Riconoscere la rilevanza del commercio non riguarda quindi esclusivamente una dimensione di natura economica, ma coinvolge a pieno titolo anche quel concetto di “Made in Italy” che il nostro attuale esecutivo si è sempre impegnato a sostenere. Si tratta, però, di un processo che senza una visione di medio respiro appare ormai inarrestabile: prima le botteghe di generi alimentari, poi le librerie, poi i negozi di abbigliamento. Tutte queste chiusure o trasformazioni riflettono un’Italia in cui viene meno il mercato necessario per restare aperti o la collocazione dell’attività in posizioni turistiche rende più conveniente la cessione di contratti d’affitto e licenze che il proseguimento della stessa.
Tutelare i piccoli esercenti per tutelare il tessuto urbano
Far rivivere il nostro commercio significa anche fornire una visione differente di come l’Italia intende il proprio tessuto urbano. E questo significa privilegiare, così come è stato fatto con le produzioni cinematografiche, tutelare l’italianità, ovvero le imprese che riflettono un carattere nazionale.
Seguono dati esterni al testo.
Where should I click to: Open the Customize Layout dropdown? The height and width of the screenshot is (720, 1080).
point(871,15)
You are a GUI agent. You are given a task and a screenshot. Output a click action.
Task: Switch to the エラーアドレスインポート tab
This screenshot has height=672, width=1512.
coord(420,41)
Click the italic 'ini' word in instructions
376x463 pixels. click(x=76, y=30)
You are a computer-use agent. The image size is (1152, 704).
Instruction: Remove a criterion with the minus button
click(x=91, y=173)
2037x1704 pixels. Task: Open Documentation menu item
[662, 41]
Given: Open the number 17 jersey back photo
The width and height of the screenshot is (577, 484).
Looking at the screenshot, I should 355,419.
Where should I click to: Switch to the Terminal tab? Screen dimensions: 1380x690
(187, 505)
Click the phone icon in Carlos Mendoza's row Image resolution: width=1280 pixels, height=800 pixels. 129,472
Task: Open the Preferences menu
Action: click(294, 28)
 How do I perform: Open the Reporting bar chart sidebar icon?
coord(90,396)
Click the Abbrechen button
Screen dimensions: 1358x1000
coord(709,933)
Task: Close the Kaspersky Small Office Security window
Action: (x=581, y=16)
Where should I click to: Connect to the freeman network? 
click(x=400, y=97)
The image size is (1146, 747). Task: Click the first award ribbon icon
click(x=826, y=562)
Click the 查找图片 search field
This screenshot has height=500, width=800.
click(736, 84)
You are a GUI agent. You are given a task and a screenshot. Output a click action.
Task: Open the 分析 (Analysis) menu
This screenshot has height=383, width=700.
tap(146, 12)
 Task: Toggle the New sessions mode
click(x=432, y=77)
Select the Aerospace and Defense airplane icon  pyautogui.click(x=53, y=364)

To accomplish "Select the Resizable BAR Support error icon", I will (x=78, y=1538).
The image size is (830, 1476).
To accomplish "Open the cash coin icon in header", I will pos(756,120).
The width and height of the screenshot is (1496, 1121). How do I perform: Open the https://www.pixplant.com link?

Chiaramente, un’azione di questo tipo non dovrebbe essere condotta attraverso il filtro più o meno velato dell’autarchia, quanto piuttosto attraverso incentivi a realtà internazionali miste, i cui investitori privati, interessati ad acquisire immobili in luoghi ad alta attrattività, mantengano (fattivamente, e non solo sulla carta) le attuali proprietà.
Sì agli investimenti internazionali ma con criterio
Aprirsi ai flussi internazionali non significa esclusivamente svendersi. Significa dare l’opportunità a chi vuole investire in Italia, di investire realmente nel nostro Paese. Integrare tale azione con politiche volte a favorire l’offerta di servizi culturali e creativi nei centri città, prevedendo, per determinate aree, delle zone economiche speciali per i servizi culturali, potrebbe aiutare il Paese a ridisegnarli, lasciando libertà di azione al mercato all’interno di un perimetro tutelato.
Essere attraenti è importante. Ma piacere a tutti i costi è una deriva che l’Italia dovrebbe evitare.